The Emerging Role of Social Media Editor in Germany TV News

Up next at ECREA 2016 are Oliver Hahn and Isabelle Brodeßer, whose interest is in the emergence of social media editors in German TV newsrooms. Such editors do not generate content, but are tasked with identifying user-generated content on social media that can be introduced into the broadcast news coverage. But there are problems here with verification, as well as with the identification of the original authors of such content, both of which are very important in news contexts.

Right now there is no adequate definition of this role, however; the job title itself may also vary considerably. What characterises this job profile, then? What are their technological, economic, organisational, and political imperatives? What are their tasks and functions? What is their self-perception? To what extent has their role been institutionalised and professionalised yet?

The present study engaged in interviews with nine such social media editors at German TV stations ARD, ZDF, RTL, and ntv; this covers the majority of these staff at these major broadcasters. These work in very different organisational contexts: the ARD has a content centre for all editorial sections, while the ZDF has small specialist teams across its different sections, which generates different workload implications for staff working within these sections. There is also increasing overall time pressure, due to the real-time nature of social media content circulation.

The main tasks of these staff, then, are content research and authentication; it is comparatively easy to find the content, but authenticating it is considerably more difficult. Additionally, editors may also need to maintain social media channels and engage with their audiences, not least also to source additional content relating to current news stories. The editors also especially use Twitter to research and present networking topics (it's not quite clear what the presenters mean by this).

Social media editors perceive their role to be the fast and objective delivery of precise information, but also to highlight the background of topics and explain the motivations of different sources; this is also done with the intention to offer the audience a certain additional value beyond the TV broadcasts themselves.

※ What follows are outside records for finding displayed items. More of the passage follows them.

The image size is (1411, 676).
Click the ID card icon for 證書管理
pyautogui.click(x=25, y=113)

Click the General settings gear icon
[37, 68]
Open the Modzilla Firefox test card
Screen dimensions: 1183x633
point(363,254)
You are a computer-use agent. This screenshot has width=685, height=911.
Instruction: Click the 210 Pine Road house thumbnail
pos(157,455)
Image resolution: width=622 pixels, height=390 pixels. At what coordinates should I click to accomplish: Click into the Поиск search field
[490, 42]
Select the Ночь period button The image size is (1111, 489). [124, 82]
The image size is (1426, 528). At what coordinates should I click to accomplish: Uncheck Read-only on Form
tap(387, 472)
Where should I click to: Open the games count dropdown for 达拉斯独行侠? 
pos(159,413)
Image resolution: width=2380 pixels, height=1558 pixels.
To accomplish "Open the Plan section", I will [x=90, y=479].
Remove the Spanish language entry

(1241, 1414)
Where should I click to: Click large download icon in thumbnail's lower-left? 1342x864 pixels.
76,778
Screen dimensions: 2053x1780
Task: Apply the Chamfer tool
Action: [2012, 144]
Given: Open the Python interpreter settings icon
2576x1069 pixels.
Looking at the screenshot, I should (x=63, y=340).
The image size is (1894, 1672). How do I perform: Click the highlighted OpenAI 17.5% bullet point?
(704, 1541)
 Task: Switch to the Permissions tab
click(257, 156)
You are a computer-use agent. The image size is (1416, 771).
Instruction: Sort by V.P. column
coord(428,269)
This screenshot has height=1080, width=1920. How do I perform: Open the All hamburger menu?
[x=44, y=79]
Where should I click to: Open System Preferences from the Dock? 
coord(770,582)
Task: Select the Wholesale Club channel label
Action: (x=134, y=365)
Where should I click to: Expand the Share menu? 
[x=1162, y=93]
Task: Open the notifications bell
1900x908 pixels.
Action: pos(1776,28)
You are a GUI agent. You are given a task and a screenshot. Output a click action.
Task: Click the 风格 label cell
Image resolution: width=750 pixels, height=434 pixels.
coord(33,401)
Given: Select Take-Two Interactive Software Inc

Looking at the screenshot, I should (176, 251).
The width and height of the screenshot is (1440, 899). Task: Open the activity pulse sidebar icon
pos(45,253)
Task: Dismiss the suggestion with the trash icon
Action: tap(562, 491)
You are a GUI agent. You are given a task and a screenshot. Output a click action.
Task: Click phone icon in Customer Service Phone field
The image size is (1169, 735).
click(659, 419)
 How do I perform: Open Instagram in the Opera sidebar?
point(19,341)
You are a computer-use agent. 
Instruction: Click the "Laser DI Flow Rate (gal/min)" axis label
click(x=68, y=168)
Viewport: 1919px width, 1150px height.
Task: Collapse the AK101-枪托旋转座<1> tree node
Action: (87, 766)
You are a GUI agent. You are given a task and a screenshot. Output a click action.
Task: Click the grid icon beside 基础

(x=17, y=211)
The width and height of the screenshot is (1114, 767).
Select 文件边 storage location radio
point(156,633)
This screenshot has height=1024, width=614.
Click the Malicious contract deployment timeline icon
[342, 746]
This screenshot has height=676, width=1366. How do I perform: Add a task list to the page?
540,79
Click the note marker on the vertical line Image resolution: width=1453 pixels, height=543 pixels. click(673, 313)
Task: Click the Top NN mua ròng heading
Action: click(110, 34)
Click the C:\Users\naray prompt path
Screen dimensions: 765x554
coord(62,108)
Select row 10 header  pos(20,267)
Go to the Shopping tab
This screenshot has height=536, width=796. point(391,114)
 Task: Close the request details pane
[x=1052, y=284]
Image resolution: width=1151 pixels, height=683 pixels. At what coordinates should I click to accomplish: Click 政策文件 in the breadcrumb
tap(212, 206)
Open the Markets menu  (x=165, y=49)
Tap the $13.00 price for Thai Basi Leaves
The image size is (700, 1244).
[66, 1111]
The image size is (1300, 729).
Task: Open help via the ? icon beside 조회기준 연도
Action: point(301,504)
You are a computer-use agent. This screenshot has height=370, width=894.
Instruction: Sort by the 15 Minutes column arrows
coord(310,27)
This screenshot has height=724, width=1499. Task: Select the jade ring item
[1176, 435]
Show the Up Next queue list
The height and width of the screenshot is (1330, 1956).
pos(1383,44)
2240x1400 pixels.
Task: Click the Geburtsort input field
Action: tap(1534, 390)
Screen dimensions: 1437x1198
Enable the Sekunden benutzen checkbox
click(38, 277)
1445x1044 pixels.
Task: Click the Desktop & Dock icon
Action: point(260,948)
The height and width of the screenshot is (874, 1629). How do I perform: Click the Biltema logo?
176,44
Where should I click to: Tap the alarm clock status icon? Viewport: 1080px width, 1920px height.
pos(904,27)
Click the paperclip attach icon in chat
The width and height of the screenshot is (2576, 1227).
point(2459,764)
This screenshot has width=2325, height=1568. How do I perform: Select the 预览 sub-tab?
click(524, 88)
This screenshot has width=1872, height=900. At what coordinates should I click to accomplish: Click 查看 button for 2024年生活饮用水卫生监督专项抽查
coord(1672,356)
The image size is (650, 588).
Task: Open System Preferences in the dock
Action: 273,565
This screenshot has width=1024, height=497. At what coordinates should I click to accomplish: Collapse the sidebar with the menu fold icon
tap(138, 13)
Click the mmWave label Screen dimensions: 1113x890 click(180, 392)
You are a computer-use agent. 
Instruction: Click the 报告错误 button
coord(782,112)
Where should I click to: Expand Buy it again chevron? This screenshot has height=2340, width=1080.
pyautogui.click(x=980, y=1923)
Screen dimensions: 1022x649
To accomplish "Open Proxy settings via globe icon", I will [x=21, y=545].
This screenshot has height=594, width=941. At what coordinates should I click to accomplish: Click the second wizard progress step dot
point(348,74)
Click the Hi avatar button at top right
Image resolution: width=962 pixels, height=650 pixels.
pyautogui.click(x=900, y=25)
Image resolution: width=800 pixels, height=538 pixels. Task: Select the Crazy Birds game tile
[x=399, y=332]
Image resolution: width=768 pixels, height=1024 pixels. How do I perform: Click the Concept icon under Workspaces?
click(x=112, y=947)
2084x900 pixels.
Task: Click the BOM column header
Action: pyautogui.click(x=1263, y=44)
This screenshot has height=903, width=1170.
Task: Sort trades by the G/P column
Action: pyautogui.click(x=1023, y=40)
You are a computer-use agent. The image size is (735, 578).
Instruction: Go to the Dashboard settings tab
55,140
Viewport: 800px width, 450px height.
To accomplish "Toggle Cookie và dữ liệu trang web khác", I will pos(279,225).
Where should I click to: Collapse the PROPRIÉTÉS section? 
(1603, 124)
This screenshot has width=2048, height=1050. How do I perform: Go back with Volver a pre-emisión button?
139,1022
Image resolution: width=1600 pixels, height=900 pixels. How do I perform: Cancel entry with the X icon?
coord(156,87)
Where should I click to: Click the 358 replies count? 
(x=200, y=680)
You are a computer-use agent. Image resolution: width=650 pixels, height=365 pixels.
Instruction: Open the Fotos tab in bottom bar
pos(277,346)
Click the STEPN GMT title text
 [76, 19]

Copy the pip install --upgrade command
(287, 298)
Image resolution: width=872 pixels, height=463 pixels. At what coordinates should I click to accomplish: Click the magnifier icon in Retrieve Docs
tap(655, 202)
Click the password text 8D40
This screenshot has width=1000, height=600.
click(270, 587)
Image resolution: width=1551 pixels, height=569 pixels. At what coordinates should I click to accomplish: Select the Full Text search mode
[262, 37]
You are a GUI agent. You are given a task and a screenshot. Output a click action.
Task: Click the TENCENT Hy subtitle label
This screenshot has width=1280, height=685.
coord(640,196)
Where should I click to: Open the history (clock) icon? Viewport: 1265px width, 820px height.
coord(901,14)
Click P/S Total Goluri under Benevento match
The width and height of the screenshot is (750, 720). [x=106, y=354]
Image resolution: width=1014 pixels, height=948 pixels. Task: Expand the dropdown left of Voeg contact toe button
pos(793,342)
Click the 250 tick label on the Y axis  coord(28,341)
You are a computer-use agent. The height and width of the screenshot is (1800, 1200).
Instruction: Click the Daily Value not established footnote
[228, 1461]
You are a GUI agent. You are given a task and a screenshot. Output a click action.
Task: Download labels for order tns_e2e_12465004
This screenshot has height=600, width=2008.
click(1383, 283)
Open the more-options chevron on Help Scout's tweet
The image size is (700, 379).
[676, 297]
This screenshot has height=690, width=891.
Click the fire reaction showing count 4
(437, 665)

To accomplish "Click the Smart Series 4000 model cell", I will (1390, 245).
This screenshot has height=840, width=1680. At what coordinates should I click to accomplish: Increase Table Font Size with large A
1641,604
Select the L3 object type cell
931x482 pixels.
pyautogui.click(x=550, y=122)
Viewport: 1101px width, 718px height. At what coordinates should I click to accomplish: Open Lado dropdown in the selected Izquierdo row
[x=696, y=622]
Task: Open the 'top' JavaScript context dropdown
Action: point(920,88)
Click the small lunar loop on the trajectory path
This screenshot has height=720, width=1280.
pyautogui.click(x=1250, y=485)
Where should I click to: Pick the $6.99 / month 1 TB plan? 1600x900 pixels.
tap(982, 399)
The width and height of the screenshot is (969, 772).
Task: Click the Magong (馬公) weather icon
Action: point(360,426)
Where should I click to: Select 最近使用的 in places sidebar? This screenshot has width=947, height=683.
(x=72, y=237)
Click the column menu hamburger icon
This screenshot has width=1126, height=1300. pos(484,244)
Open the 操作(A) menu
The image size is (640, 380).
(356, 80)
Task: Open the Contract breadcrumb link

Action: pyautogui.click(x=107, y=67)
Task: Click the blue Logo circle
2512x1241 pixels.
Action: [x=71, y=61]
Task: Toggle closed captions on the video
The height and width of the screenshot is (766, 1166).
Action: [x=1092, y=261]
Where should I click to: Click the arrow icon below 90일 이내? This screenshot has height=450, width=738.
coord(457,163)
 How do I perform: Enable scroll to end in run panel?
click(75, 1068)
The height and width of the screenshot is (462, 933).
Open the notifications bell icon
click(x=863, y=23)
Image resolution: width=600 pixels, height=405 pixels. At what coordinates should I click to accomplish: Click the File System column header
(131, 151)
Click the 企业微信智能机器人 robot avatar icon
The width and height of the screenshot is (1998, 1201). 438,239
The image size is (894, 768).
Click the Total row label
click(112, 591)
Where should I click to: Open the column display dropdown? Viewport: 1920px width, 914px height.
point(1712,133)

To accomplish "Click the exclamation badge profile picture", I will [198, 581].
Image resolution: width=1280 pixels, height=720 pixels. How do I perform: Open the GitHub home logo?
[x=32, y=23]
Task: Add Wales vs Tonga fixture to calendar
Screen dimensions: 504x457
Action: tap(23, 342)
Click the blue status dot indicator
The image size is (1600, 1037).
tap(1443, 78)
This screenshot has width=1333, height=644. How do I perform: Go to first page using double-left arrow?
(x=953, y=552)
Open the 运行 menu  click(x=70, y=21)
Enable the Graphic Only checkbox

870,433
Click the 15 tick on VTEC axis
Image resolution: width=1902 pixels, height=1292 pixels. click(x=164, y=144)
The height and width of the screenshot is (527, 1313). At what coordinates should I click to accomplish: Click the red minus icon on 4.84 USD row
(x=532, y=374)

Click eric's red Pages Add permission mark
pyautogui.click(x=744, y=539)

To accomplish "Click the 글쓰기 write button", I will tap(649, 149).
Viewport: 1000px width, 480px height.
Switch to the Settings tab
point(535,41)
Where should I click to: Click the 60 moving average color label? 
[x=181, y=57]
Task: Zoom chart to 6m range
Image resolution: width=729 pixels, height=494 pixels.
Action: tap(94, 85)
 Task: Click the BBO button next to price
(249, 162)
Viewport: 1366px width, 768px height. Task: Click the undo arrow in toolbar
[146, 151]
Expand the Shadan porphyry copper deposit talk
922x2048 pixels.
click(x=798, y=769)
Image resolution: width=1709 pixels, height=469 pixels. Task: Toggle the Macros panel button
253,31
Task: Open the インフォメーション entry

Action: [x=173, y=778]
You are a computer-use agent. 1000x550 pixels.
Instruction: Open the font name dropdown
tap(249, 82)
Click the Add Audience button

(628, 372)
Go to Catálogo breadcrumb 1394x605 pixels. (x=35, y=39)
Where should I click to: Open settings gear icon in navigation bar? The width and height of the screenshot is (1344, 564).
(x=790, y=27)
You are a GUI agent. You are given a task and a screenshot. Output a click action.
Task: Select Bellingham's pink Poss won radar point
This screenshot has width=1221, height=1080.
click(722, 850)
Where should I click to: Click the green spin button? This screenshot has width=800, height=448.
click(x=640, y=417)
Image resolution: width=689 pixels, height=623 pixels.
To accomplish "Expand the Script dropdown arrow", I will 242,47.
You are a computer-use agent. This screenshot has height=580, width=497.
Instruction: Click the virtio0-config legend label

This role has not yet been fully established as an independent work practice, then. The education and qualifications of these staff are similar to those of conventional journalists, but they do also need a much higher affinity to digital and social media, including strong communication skills in these channels. Professionalisation is increasing, however, and this has a positive impact on the journalistic quality of their work; at the ARD the work processes of social media editors are now highly standardised already, for instance.

These developments now need to be compared with similar dynamics in other journalistic organisations, in Germany and elsewhere. International quality standards for staff acting in these roles should also be developed.